-- What needs to be done --
Search the data below for the string "each". Extract every line that contains it.

BEGIN

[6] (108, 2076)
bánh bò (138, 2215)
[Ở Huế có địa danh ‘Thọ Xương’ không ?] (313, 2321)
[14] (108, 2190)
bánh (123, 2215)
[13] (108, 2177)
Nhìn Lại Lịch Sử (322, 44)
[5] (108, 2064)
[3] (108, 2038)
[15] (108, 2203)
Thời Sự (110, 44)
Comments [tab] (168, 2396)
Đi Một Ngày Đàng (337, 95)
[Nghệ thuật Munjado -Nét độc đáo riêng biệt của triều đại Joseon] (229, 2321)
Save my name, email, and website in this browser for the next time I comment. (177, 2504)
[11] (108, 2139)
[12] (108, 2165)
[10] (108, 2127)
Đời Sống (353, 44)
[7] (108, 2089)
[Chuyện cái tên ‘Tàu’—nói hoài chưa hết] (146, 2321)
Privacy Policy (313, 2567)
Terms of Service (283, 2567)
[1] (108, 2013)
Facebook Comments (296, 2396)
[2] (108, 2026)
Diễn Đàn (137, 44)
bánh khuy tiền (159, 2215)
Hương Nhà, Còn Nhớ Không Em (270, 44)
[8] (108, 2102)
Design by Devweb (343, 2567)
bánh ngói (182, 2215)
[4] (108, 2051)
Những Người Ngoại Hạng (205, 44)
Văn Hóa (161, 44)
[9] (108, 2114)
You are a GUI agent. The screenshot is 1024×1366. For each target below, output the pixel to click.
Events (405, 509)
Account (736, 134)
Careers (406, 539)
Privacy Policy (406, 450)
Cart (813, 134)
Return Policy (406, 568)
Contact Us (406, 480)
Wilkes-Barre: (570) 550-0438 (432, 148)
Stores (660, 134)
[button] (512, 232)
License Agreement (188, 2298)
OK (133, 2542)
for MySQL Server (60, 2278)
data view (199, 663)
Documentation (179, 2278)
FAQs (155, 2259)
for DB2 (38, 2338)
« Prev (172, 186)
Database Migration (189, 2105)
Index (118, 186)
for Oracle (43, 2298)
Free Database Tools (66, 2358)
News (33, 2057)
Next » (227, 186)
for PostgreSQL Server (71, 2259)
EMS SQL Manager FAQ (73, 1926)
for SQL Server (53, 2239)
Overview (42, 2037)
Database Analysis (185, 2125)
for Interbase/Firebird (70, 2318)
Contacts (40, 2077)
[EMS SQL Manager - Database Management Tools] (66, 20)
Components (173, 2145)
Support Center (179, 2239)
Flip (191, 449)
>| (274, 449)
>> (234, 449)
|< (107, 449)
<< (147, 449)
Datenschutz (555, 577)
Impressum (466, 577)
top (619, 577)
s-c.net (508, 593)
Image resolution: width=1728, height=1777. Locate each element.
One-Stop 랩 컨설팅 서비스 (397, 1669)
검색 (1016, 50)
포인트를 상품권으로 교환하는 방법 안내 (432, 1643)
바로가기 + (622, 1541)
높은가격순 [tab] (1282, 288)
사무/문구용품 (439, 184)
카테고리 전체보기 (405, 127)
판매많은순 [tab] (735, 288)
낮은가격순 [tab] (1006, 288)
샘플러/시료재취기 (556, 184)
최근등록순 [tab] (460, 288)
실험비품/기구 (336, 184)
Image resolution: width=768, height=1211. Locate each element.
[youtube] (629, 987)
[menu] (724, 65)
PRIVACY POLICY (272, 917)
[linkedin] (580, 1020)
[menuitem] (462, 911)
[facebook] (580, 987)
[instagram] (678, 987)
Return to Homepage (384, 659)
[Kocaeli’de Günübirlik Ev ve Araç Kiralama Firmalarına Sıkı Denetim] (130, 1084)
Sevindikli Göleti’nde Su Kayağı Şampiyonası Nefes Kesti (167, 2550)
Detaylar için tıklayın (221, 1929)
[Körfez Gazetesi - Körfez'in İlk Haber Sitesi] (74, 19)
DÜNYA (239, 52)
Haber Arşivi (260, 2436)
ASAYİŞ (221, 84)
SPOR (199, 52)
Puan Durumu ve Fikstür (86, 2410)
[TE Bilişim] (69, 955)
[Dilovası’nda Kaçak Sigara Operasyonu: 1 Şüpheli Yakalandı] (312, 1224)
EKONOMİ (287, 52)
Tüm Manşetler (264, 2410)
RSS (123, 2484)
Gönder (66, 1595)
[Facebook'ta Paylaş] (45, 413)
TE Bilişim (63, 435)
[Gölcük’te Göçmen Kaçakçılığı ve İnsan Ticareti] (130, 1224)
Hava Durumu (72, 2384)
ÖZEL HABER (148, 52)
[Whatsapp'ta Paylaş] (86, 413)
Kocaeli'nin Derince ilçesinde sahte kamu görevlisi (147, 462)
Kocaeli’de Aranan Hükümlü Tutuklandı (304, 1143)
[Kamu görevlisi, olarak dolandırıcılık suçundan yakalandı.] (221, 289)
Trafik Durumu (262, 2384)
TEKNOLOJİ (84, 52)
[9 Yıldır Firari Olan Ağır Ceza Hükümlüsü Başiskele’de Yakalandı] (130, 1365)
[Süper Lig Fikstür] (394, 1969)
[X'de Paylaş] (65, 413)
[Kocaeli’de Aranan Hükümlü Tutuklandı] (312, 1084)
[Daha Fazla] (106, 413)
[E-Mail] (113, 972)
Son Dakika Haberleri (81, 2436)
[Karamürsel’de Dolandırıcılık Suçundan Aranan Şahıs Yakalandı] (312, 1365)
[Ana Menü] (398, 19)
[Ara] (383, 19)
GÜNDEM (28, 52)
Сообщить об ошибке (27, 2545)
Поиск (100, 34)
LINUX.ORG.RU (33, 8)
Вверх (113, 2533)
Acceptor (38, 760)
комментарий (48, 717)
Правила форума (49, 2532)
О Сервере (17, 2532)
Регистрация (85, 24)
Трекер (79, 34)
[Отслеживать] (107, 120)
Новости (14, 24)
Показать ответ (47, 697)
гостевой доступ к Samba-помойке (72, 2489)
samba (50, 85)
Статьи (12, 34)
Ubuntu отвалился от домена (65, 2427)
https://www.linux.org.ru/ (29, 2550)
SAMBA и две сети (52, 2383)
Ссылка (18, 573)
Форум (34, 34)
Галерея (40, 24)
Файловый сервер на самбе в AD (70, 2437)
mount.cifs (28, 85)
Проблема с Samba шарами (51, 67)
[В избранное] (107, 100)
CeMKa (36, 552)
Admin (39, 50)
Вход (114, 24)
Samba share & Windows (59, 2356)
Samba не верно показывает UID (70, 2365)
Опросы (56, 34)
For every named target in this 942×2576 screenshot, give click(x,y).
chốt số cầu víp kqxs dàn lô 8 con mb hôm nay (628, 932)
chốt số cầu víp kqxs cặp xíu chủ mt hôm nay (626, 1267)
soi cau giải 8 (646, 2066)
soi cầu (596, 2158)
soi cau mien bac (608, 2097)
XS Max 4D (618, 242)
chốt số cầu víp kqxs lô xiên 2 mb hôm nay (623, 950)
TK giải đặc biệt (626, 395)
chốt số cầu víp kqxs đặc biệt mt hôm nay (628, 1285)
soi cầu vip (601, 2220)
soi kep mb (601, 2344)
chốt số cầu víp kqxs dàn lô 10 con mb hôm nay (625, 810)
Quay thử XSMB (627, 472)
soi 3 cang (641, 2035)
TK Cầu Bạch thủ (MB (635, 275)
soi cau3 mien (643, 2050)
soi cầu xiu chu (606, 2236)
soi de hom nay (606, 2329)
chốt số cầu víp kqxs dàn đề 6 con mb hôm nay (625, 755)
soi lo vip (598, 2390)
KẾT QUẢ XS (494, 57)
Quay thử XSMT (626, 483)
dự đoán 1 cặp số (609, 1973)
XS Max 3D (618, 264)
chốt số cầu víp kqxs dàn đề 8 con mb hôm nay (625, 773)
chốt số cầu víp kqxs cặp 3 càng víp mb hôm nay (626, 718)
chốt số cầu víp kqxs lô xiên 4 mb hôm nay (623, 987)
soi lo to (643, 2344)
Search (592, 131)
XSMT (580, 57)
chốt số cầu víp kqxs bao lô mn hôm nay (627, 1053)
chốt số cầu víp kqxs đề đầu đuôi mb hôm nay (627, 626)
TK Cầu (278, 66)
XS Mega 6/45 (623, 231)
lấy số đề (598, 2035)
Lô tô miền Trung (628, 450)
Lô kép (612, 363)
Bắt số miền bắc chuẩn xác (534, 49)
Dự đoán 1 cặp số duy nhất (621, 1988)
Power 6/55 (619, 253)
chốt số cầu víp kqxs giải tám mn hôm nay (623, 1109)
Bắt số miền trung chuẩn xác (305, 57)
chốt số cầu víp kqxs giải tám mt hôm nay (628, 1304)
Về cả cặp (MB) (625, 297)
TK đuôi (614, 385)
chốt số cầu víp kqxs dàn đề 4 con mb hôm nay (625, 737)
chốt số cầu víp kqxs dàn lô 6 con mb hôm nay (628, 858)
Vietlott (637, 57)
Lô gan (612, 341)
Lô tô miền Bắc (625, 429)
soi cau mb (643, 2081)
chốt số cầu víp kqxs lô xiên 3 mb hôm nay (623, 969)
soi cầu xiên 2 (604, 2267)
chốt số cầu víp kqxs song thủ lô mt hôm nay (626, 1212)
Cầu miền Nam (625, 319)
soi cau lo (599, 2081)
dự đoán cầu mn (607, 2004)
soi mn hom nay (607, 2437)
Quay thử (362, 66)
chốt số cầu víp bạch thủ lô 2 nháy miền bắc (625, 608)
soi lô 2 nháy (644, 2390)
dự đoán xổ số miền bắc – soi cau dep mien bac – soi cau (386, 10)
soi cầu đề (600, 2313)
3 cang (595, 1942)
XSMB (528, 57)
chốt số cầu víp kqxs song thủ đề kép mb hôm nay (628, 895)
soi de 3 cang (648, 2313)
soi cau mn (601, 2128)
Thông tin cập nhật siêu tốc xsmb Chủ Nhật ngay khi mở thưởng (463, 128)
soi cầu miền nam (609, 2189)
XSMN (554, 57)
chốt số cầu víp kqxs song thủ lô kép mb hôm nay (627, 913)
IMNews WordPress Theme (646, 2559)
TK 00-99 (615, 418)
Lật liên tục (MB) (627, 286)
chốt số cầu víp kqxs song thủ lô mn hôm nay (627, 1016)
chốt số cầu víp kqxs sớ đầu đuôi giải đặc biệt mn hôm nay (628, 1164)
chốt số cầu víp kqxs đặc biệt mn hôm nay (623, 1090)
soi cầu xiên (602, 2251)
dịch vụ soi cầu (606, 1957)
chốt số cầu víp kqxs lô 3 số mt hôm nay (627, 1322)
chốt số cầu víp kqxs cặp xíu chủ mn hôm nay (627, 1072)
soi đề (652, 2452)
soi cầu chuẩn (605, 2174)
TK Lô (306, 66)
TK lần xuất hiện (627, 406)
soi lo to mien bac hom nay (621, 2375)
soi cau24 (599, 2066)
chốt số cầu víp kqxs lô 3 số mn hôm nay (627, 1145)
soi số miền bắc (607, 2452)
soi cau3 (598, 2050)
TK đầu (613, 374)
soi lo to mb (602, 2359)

END

-- Answer section --
You are a GUI agent. The screenshot is 1024×1366. For each target below, output the pixel to click.
Image resolution: width=1728, height=1777. Locate each element.
Image resolution: width=768, height=1211. Locate each element.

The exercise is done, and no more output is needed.